Gösterilen Metin>
Gazeteci ve akademisyen ünlü yazar Prof. Dr. Nuray Mert, "Veda ediyorum" başlıklı yazısında, siyasi yorum yazısı yazmaya ve görüş bildirmeye son verme kararı aldığını açıkladı.
"ÜLKEM ADINA, BİR KARANLIK TÜNELDE NEREYE GİTTİĞİMİZ MEÇHUL HALE GELDİĞİ İÇİN KORKUYORUM"
Nuray Mert Veda yazısında, "Kendi adıma da ülkem adına da artık korkuyorum. Kendi adıma, soluğu cezaevinde alırsam kedilerime kim bakar diye korkuyorum. 'Torun' saydığım, yeğenimin küçük kızından ayrı kalırım diye korkuyorum. Geçirdiğim ölümcül hastalığın izleri, sağlık durumum, yaşım itibarıyla tahammülüm, mecalim bitmek üzere diye korkuyorum. Ülkem adına, bir karanlık tünelde nereye gittiğimiz meçhul hale geldiği için korkuyorum. O küçük kız için korkuyorum. Gocunulacak yanı yok, insan korkan bir varlıktır," ifadeleriyle duyurdu.

"ASIL BU KEZ KORKUYORUM, HEM DE ÇOK KORKUYORUM"
Prof. Dr. Nuray Mert, Medyascope'ta yer alan veda yazısında kararının gerekçesi üzerine "Yıllar önce, Fazilet Partisi'nin kapatılma kararı üzerine 'Utanıyorum' başlıklı bir yazı (Radikal, 26 Haziran 2001) yazmıştım. Bu ülkede 'ana muhalafet partisi kapatılırken, başörtülü kadınlar ‘suçlu' muamelesi görürken özgürce dolaşmaktan utanıyorum' demiştim. O kapatılan partinin devamı olanlar iktidara geldi, ülkeyi 23 yıldır yönetiyor. 2010 yılında, bu kez 'Korkuyorum' başlıklı bir yazı yazmıştım. Şimdi de korkuyorum, asıl bu kez korkuyorum, hem de çok korkuyorum. Hem kendi adıma, hem ülkem adına korkuyorum" dedi.

"YURT DIŞINDA YAŞAMA ÖZLEMİ DUYANLARA ŞAŞARIM"
"Yurt dışında yaşama özlemi duyanlara şaşarım. İmkân olduğu halde, hiç yurtdışında yaşamayı düşünmedim. Ona da pişman değilim. Sadece, kendi adıma da ülkem adına da artık korkuyorum" diyen Mert, şunları söyledi:
"Kendi adıma, soluğu cezaevinde alırsam kedilerime kim bakar diye korkuyorum. 'Torun' saydığım, yeğenimin küçük kızından ayrı kalırım diye korkuyorum. Geçirdiğim ölümcül hastalığın izleri, sağlık durumum, yaşım itibarıyla tahammülüm, mecalim bitmek üzere diye korkuyorum. Ülkem adına, bir karanlık tünelde nereye gittiğimiz meçhul hale geldiği için korkuyorum. O küçük kız için korkuyorum. Gocunulacak yanı yok, insan korkan bir varlıktır. Sonuçta bu nedenle ve başıma açılan son davada sonuç ne olursa olsun, hep bir vatandaşlık görevi olarak gördüğüm ülkeme ilişkin siyasi yorum yazısı yazmaya, görüş bildirmeye son verme kararı aldım"

Veri Kümesinden Alıntı>
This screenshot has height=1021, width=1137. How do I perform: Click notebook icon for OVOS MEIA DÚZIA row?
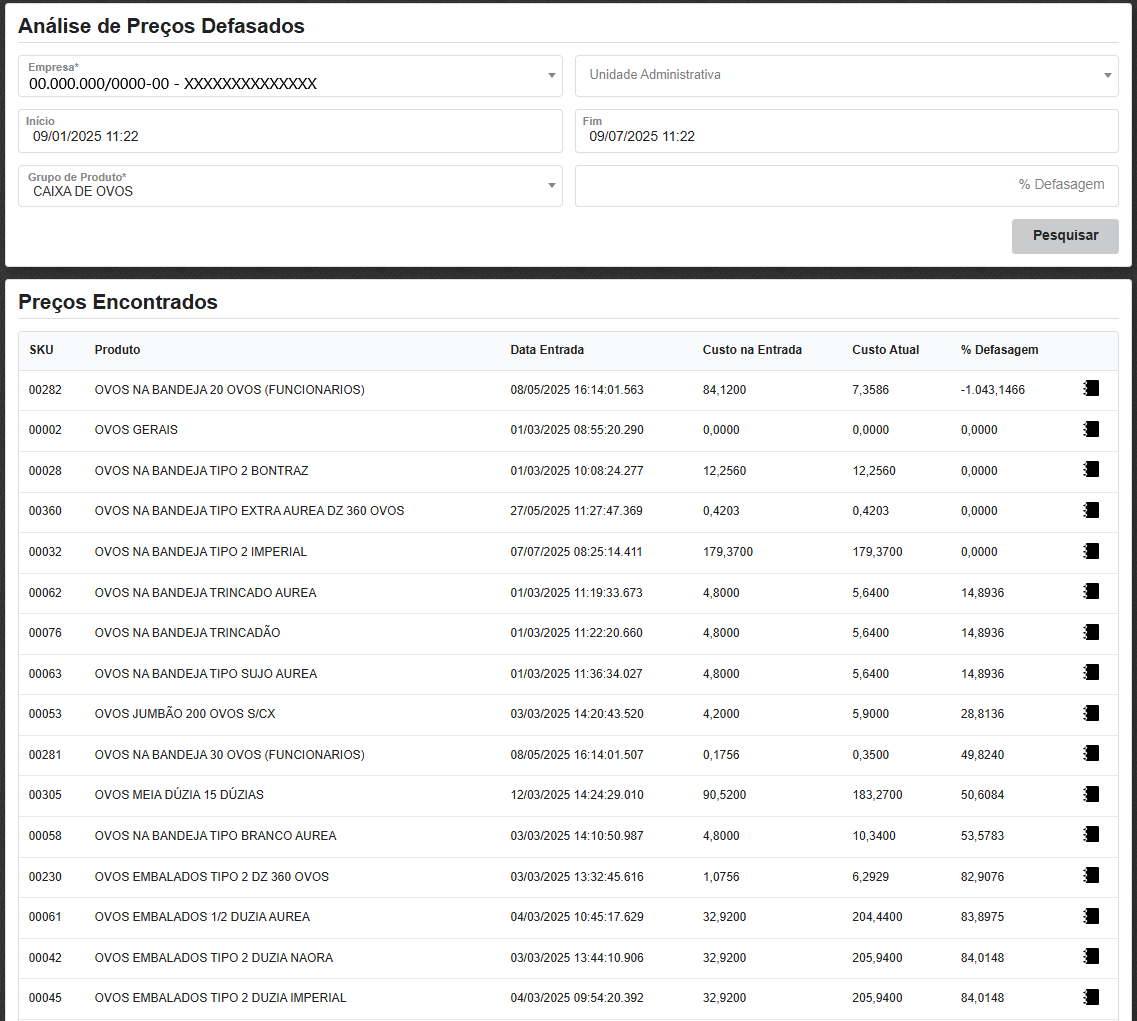click(1091, 794)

Hedefler>
- 1) Nuray Mert'in veda yazısını anlatan metne göre, Mert "Utanıyorum" başlıklı yazısını hangi gazetede ve hangi tarihte yayımlamıştı?
- 2) Nuray Mert'in veda yazısını anlatan metni son cümlesinin ardından sürdürün.
Verilerin bu işle hiçbir ilgisi yoktur.

Görev Sonuçları>
- 1) Radikal gazetesinde, 26 Haziran 2001'de.

- 2)
NE OLMUŞTU?
Nuray Mert hakkında Mart ayında, "terör örgütüne üye olmak" suçlamasıyla dava açılmıştı. Ağır Ceza Mahkemesi'nde yargılanacak olan Mert'e yurt dışına çıkış yasağı getirilmişti. Davaya konu olan olay, Mert'in de aralarında bulunduğu bir grup kadın gazetecinin 2014'te Suriye'nin Kürt bölgesinde çekilen bir fotoğrafa dayanıyordu.

NURAY MERT KİMDİR?
Nuray Mert, 1960 yılında Trabzon'da dünyaya geldi. Boğaziçi Üniversitesi'nin Siyaset Bilimi ve Tarih bölümlerinde lisans eğitimini tamamladı. Aynı üniversitenin tarih bölümünde yüksek lisansını (Prens Sabahaddin ve Terakki Mecmuası), siyaset bilimi bölümünde ise, doktorasını (Erken Cumhuriyet Döneminde Laik Düşünce) yaptı. Bir süre Boğaziçi Üniversitesi'nde araştırma görevlisi olarak çalışan Mert, İstanbul Üniversitesi İktisat Fakültesi Siyaset Bilimi ve Uluslararası İlişkiler bölümü öğretim üyesi olarak görev aldı.
Mert, Virgül dergisinde, Radikal ve Hürriyet gazetelerinde köşe yazıları kaleme aldı. 6 Mart 2011 tarihinde, "Doğru bildiklerimizi özgürce yazamayacaksak, yazmanın anlamı yok!" başlığını atarak, basın özgürlüğüne getirilen kısıtlamaları protesto etmişti.
19 Şubat 2012 tarihi itibariyle Milliyet, Mert'in gönderdiği yazıyı basmayarak, yazarı ile yollarını ayırmış olduğunu "köşe boşaltarak" ilan etmişti. 11 Ocak 2013 tarihinden itibaren BirGün Gazetesi'nde tekrar yazmaya başlamıştır ilk yazısı : "İktidara Değil, Barışa Destek!" olmuştu.
Son olarak Medyascope’da köşe yazarlığı yapıyordu.